**Trabajo requerido:**
Según el texto sobre las mujeres del mundo, ¿para qué se les vuelven anchos los pies?

**Texto del documento:**
===============

Entendemos la vida llena de complicidad y entrega, guiño tras guiño, suspiro tras suspiro que, como pasos ardientes, nos caminan y nos marcan.
Me miro al espejo y a través de mis pupilas veo que me observan todas las mujeres del mundo. Mujeres ancestrales que me precedieron y las que en estos momentos comparten el mismo el oxígeno contaminado que habita la atmósfera.
Desde muy niñas nos vimos obligadas a aprender a convivir con la sangre que mancha nuestro cuerpo. Es el primer síntoma que adivina la fuerza con la que nos enfrentamos a la vida.
Cada una de mis congéneres es capaz de soportar el peso invisible del mundo. Por eso en algunas de nosotras es evidente la tendencia a encorvarse. Por eso en nosotras se acentúan de manera particular los surcos que nacen en el lagrimal. Por eso los pies se nos vuelven anchos para ayudarnos a llevar la carga y no titubear. Por eso nuestros cabellos se vuelven canos a edad temprana. Por eso y otras razones nos vemos adornadas con las cicatrices que nos tatúa el dolor.
Algunas hemos aprendido a expresarnos con rigidez con tal de evitar perder el tiempo dando explicaciones fatuas. Otras, cantautoras, hemos modulado las cuerdas vocales para entonar lo que haga falta contra viento y hormonas. Sonreímos aunque en nuestro interior habite la pena, porque a veces la risa es el mejor de los remos para seguir bogando hacia adelante.
Fundamos hijos y parejas y, siendo soles, sutilmente nos cobijamos bajo sus sombras. Mal nos educaron en ocultar nuestra luz. Con cincel de fuego nos inculcaron la obediencia nada más nacer y ahí está la huella.
Es fácil alzarse en la calma que aporta el ojo del huracán, más nosotras, las mujeres del mundo, las que nos habitamos las unas a las otras para formar un solo espíritu, nos erguimos cargadas de energía en mitad de la tempestad para sostenernos y gritar victoria.

===============

**Material proporcionado:**

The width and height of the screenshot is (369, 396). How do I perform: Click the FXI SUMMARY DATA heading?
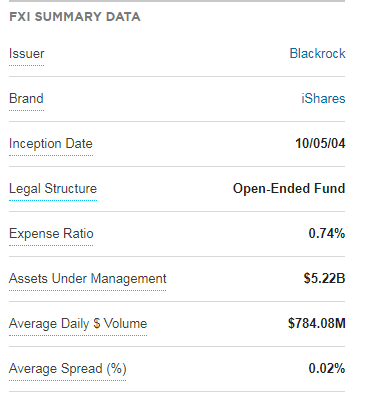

===============

**Resultado obtenido:**
Para ayudarlas a llevar la carga y no titubear.